U.S. gas producers have become increasingly reliant on liquefied natural gas (LNG) exports to Europe and Asia to absorb their growing output and prevent domestic prices from plunging as a result of oversupply.
Between 2015 and 2020, U.S. gas production grew roughly twice as fast (4.3% per year on average) as consumption (2.3% per year), according to data from the U.S. Energy Information Administration.
Some of the excess has been used to replace previous imports, but the rest has been exported by pipeline or as LNG, to markets in the Americas, Europe, the Middle East and Asia.
LNG exports surged to almost 67 billion cubic metres in 2020, up from less than 1 billion cubic metres in 2015.
The fastest growth for U.S. LNG has been to markets in Europe and Asia, with smaller increases to the Americas and the Middle East.
Between 2016 and 2020, annual exports to Asia increased by 22 billion cubic metres, while shipments to Europe rose by 20 billion cubic metres.

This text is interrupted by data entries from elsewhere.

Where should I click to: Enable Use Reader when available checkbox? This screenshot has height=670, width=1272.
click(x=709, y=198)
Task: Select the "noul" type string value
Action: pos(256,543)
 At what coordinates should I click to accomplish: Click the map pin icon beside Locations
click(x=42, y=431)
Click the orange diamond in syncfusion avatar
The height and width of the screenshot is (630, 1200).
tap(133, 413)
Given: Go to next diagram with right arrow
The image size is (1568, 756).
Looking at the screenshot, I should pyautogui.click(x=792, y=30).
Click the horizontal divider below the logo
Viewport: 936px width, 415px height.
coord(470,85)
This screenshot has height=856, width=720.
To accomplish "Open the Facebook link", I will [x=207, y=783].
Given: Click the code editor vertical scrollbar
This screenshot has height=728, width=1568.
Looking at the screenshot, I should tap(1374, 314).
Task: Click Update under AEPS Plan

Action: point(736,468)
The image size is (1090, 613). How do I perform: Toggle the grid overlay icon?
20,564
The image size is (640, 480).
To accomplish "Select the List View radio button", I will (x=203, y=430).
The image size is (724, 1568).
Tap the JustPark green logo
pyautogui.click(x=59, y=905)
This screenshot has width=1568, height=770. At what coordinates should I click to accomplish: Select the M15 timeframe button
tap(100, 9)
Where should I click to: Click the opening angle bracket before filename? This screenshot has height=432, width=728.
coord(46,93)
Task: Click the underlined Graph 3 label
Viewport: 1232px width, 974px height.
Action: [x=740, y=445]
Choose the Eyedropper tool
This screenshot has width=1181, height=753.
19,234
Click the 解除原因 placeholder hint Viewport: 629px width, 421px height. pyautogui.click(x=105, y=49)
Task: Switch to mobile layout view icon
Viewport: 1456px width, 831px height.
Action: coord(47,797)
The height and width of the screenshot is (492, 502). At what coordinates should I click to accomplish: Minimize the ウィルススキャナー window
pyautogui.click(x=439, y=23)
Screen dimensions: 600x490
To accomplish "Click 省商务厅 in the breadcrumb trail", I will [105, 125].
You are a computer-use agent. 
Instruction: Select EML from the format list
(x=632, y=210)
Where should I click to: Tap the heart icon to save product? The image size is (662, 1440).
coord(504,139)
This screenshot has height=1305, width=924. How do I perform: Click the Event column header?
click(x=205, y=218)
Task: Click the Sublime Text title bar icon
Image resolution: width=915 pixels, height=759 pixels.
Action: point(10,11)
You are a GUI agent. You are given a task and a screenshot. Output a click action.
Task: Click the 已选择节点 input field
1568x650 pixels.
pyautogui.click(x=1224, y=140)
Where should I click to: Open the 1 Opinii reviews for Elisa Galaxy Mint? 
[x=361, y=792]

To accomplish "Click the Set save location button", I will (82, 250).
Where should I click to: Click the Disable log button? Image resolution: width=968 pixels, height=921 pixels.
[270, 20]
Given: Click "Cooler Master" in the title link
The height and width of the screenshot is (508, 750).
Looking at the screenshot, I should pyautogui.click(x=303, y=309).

In international markets, U.S. gas competes with LNG from Qatar, Australia and Russia; pipeline gas from Russia and Central Asia to Europe and East Asia; and coal and other fuels used for power generation and heating.
As a result, securing access to export markets has become a top priority for the gas industry as well as U.S. diplomats (“The strategic energy imperative: majority staff report”, U.S. Senate, 2020).
Pressure on Germany to leave the Nord Stream 2 gas pipeline from Russia uncompleted has been motivated in part by the need to create new markets for U.S. LNG exports, as well as traditional security concerns.
The Biden administration is likely to conclude U.S exports are a more attractive alternative to LNG exports from rival suppliers or coal combustion, at least in the short to medium term.